• **QUOTED PASSAGE**:
━━━━━━

- Born: Bret Johnsen 1969 (age 56–57)
- Education: University of Southern California (B.A.) San Diego State University (M.S.)
- Occupation: Business executive
- Employer: SpaceX (2011–present)
- Title: Chief financial officer of SpaceX
- Spouse: Catherine Johnsen
- Children: 2

= Bret Johnsen =

American business executive

Bret Johnsen (born 1969) is an American billionaire business executive who has served as the chief financial officer of SpaceX since 2011.

==Early life and education==
Johnsen is a native of Southern California. He earned a bachelor's degree in accounting from the University of Southern California and a master's degree in finance from San Diego State University.

==Career==
===Early career===
Johnsen began his career in junior finance roles at Qualcomm and at the accounting firm Coopers & Lybrand. In the late 1990s, he served as corporate controller at Classified Ventures, a joint venture of newspaper publishers including McClatchy and Gannett that operated the websites Cars.com and Apartments.com. In 1999, he joined the semiconductor company Broadcom, where he eventually rose to the position of corporate controller.

In 2008, at the onset of the global financial crisis, Johnsen was appointed chief financial officer of Mindspeed Technologies. He initiated a restructuring programme that included layoffs, the renegotiation of debt and the sale of patents, and subsequently rebuilt the company's share price through investor relations activity and outreach to institutional investors.

━━━━━━

(Pixel coordinate grounding data)
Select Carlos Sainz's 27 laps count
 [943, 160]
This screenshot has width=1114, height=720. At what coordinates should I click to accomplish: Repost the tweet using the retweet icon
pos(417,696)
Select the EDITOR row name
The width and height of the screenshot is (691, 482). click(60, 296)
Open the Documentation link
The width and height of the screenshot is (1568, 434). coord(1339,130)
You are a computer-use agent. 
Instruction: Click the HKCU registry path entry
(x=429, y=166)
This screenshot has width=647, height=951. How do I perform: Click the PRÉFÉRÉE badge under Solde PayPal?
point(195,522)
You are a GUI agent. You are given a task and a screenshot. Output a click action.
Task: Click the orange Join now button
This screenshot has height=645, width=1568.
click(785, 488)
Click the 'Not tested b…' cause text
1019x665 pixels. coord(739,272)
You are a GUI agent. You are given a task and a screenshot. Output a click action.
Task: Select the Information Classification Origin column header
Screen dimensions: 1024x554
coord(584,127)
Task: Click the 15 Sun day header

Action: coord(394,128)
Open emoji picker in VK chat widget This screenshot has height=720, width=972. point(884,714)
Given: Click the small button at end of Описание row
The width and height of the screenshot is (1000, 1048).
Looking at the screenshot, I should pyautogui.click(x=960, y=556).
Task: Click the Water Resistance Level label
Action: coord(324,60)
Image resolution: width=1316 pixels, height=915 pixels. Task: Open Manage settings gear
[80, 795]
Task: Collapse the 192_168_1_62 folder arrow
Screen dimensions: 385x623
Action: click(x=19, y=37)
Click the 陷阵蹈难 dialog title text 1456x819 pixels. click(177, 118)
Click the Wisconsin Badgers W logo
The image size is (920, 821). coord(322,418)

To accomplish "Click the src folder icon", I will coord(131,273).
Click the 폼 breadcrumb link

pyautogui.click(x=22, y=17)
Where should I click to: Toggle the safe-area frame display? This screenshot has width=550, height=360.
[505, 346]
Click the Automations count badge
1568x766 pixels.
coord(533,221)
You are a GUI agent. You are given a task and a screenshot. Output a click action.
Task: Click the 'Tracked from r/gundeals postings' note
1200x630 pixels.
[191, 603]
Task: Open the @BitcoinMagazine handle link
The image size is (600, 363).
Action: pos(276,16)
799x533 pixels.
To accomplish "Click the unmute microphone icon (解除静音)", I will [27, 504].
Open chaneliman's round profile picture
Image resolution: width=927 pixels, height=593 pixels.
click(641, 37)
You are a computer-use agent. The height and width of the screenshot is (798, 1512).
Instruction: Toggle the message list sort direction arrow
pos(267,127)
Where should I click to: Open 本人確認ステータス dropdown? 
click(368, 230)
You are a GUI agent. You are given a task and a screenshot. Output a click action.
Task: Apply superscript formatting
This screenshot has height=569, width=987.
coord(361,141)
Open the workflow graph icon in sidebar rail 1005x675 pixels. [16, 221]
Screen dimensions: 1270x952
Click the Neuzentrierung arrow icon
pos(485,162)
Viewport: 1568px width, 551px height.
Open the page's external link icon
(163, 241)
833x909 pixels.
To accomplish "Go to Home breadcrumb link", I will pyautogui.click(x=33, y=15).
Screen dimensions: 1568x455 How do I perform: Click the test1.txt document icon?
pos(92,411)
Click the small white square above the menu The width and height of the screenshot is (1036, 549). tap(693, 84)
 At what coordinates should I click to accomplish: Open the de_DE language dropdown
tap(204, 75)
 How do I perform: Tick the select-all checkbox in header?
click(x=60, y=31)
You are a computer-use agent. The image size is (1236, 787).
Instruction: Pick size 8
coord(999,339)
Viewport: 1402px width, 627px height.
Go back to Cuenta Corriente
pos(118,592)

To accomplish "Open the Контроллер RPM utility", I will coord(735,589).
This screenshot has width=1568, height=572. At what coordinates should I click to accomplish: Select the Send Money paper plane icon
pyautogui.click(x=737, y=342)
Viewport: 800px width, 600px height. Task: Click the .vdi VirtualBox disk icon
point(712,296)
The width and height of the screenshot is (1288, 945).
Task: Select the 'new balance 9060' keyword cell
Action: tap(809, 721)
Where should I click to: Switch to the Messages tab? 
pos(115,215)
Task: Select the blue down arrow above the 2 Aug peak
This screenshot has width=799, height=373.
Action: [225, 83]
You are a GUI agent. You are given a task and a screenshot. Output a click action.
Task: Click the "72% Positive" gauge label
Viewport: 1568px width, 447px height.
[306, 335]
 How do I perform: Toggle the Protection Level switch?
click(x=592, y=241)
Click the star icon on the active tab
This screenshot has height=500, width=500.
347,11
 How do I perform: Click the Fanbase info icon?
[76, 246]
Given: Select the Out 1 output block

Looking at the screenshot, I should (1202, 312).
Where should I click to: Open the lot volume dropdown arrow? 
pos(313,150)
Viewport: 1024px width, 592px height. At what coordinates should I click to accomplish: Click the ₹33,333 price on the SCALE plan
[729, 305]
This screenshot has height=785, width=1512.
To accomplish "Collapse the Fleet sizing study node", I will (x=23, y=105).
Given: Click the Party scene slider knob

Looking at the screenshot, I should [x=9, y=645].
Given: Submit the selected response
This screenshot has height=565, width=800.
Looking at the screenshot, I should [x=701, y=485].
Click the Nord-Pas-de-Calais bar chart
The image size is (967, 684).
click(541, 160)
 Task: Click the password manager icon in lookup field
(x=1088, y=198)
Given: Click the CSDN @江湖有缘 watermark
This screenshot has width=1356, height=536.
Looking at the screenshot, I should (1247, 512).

━━━━━━

• **EXERCISE SET**:
A. In the Bret Johnsen biography, which company did Johnsen join in 1999 and eventually serve as corporate controller?
B. For each statement, decide whether it agrees with the Bret Johnsen biography, answering yes or no and quoting the deciding words: (i) Johnsen's master's degree is in accounting. (ii) Johnsen became chief financial officer of Mindspeed Technologies in 2008. (iii) Classified Ventures operated the websites Cars.com and Apartments.com.
C. Reproduce the part of the Bret Johnsen biography from "In 2008, at" up to and including "to institutional investors.".

• **ANSWERS**:
A. Broadcom, a semiconductor company.

B.
(i) No: "a master's degree in finance from San Diego State University"
(ii) Yes: "In 2008, at the onset of the global financial crisis, Johnsen was appointed chief financial officer of Mindspeed Technologies."
(iii) Yes: "that operated the websites Cars.com and Apartments.com"

C.
In 2008, at the onset of the global financial crisis, Johnsen was appointed chief financial officer of Mindspeed Technologies. He initiated a restructuring programme that included layoffs, the renegotiation of debt and the sale of patents, and subsequently rebuilt the company's share price through investor relations activity and outreach to institutional investors.